This mirrors what we already do for AArch64 and LNT scores are improved by a geomean of 1.57%.
Details
Diff Detail
Event Timeline
LGTM. AFAIK cortex-a57 and cortex-a72 are close enough for this to be beneficial. AArch64 re-uses the A57 model for A72 too.
Hey Florian,
It was brought to my attention that the scheduler still wasn't enabled because of the missing feature. I've now added this and the geomean improvement is 2.23%. I will shortly add a couple of tests too.
So yes, to enable the machine scheduler for a core on ARM, FeatureUseMISched is required.
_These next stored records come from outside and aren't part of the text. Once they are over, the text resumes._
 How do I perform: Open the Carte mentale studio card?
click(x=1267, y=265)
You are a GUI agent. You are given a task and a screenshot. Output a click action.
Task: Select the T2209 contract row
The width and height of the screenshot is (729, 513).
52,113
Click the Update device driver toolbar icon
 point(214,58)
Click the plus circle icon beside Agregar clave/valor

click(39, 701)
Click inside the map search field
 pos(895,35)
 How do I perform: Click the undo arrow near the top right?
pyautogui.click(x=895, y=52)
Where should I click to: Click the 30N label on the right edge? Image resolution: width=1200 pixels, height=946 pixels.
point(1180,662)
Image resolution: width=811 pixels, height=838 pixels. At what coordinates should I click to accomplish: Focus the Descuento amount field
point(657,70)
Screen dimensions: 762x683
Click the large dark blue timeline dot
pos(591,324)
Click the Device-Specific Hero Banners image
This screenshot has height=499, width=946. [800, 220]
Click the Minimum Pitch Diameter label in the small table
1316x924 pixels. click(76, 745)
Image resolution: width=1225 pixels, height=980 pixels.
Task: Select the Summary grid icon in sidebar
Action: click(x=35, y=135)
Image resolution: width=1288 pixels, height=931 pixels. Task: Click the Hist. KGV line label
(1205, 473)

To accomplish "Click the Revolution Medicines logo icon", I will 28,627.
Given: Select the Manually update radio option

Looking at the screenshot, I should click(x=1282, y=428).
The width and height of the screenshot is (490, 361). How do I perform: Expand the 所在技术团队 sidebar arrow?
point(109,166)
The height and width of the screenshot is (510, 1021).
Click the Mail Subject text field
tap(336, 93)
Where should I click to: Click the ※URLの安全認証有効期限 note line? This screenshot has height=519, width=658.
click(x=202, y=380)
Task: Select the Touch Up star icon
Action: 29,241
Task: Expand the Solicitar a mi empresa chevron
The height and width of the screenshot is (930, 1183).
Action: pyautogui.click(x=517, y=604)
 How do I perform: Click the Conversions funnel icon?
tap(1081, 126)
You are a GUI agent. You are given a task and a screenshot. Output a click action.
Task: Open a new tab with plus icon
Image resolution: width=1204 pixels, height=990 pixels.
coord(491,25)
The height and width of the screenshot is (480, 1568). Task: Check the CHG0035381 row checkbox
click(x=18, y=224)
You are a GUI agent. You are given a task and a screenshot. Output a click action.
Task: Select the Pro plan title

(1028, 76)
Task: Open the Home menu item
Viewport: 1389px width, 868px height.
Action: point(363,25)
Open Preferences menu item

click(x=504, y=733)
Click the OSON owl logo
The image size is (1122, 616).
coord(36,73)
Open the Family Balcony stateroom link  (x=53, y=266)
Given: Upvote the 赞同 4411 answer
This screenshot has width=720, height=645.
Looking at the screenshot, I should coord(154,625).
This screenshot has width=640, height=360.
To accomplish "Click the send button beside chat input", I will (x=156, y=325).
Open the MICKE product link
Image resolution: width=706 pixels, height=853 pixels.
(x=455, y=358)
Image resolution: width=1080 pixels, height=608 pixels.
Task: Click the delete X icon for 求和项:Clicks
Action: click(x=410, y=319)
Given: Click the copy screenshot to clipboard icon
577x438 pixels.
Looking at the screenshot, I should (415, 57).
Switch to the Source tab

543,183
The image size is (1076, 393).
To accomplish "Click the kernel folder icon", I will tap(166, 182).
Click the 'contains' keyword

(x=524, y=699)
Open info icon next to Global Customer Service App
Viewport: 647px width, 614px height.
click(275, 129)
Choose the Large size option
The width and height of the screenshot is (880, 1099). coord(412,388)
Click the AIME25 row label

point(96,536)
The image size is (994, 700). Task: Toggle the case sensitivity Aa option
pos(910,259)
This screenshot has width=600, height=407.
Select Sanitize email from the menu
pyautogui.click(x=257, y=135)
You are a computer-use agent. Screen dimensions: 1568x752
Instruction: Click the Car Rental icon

I think it is worth splitting using the Cortex-A57 model and enabling the machine scheduler for Cortex-A72. The A57 model should be more accurate for A72 than no model.
For changing to using the MachineScheduler, the last time I looked at it (about a year ago), I remember seeing some relatively big regressions on some benchmarks, so we might want to be a bit more cautious there, as there might be potential to tweak the scheduling heuristics for ARM. Also, I think it would be good to have numbers for a large set of benchmarks (test-suite + commercial ones)
Ok, fair enough, my LNT numbers show that the MISched results are more variable:
Regressions (%):
benchmark | Model | Model + MISched |
Stanford/FloatMM | 40.1 | |
McGill/queens | 29.6 | 29.4 |
Stanford/Puzzle | 16.05 | 15.6 |
FreeBench/mason/mason | 9.27 | |
Olden/power/power | 7.61 | |
VersaBench/ecbdes/ecbdes | 5.25 | |
BenchmarkGame/fannkuch | 6.55 | |
Fhourstones/fhourstones | 5.75 | |
Improvements (%):
benchmark | Model | Model + MISched |
Stanford/Perm | 21.7 | 22.53 |
Olden/mst/mst | 22.05 | 22.21 |
FreeBench/fourinarow/fourinarow | 22.83 | 21.21 |
TSVC/CrossingThresholds-dbl/CrossingThresholds-dbl | 14.17 | 19.52 |
TSVC/Searching-flt/Searching-flt | 16.26 | 19.23 |
TSVC/Searching-dbl/Searching-dbl | 16.28 | 19.15 |
I will remove the use of the feature for now.
cheers,